PIAA Class AAAA quarterfinals preview: Central Catholic vs. Erie McDowell
By The Tribune-Review
Published: Wednesday, Nov. 27, 2013, 6:34 p.m.
PIAA AAAA Quarterfinals
Central Catholic (13-0) vs. Erie McDowell (7-5) 1 p.m. Saturday at Erie's Veteran's Stadium
It's been nine years since Central Catholic and McDowell last met.
In 2004, the Vikings, led by Shane Murray, Eugene Jarvis and John Pelusi, topped the Trojans, 44-3, in the PIAA playoffs on their way to a state title.
The programs meet again Saturday with a trip to the state's Class AAAA final four on the line.
“Our minds have been on being in the state playoffs since the offseason,” Central Catholic senior tailback Luigi Lista-Brinza said. “If you're in the state playoffs, that means you have won WPIALs. We're here to win games, that's the tradition.”
Central Catholic's 27-7 victory over Woodland Hills on Saturday wrapped up its first WPIAL title since 2007 and fourth since 2003.
The Vikings now are on a quest for a fourth state title, with their first coming in 1988, followed by the 2004 crown and a championship in 2007.
McDowell, which has won five games in a row after navigating through a tough early-season schedule, is predominantly a running team out of the triple option. Four backs, including junior quarterback Jake Tarasovitch, have at least 400 yards rushing. The Trojans average 240 yards per game on the ground.

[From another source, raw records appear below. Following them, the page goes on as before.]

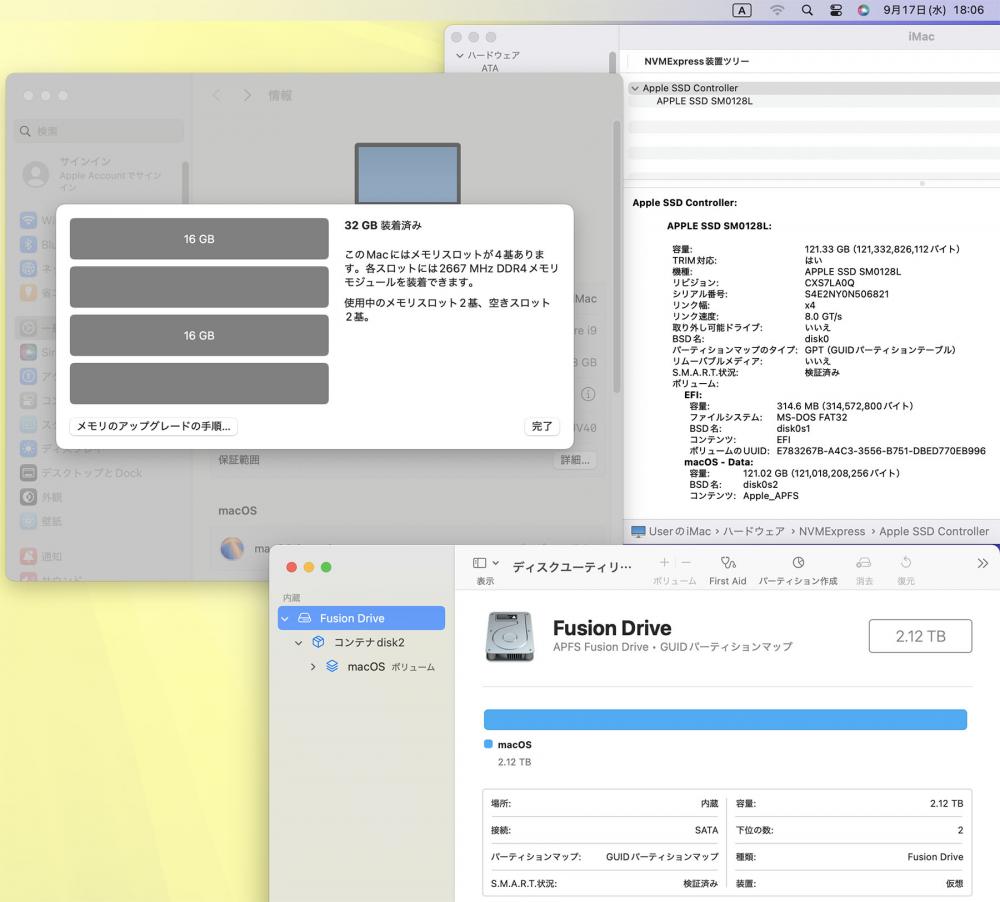The width and height of the screenshot is (1000, 902).
Task: Click the 復元 restore toolbar icon
Action: [906, 565]
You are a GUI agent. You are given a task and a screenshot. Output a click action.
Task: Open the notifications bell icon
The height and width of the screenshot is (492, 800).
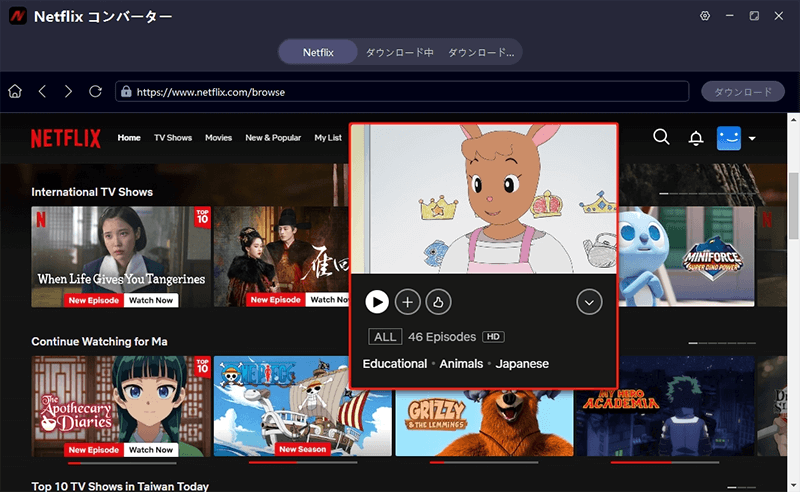pos(696,138)
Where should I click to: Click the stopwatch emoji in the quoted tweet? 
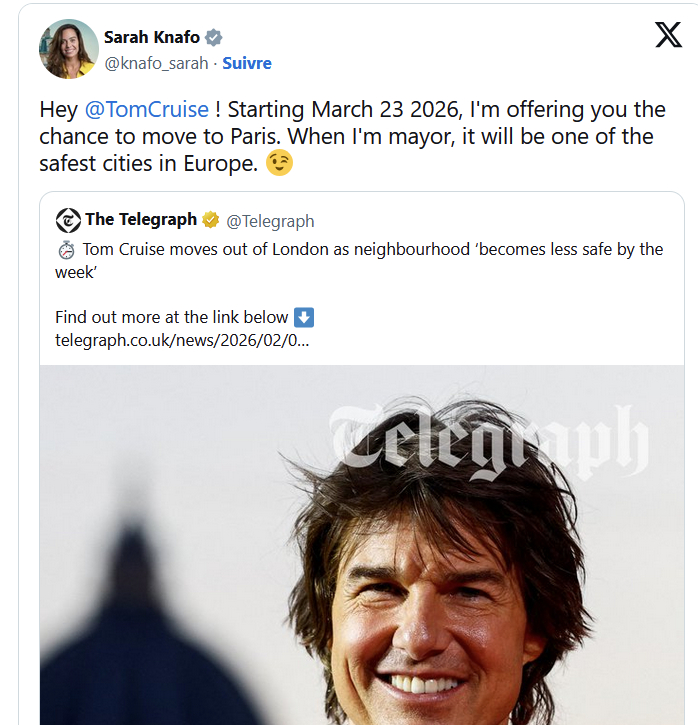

“They are big up front and come off the ball well,” Central Catholic coach Terry Totten said. “They have the ability to possess the ball and keep the clock churning.

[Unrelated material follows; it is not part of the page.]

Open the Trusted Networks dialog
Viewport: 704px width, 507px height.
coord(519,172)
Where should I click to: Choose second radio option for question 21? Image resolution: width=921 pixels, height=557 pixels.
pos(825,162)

“They have a couple of nice options on each play. We have to be disciplined and play assignment football.”
Central Catholic's formula against Woodland Hills was to run the football extensively, as the Vikings totaled 250 yards on 47 carries.
The Central Catholic defense limited Woodland Hills' potent running attack to 85 yards.
“They just don't have any weak spots, and that makes them tough to prepare for,” McDowell coach Mark Soboleski said.
“They don't have spots where you think you can exploit them. But our kids are up for this challenge.”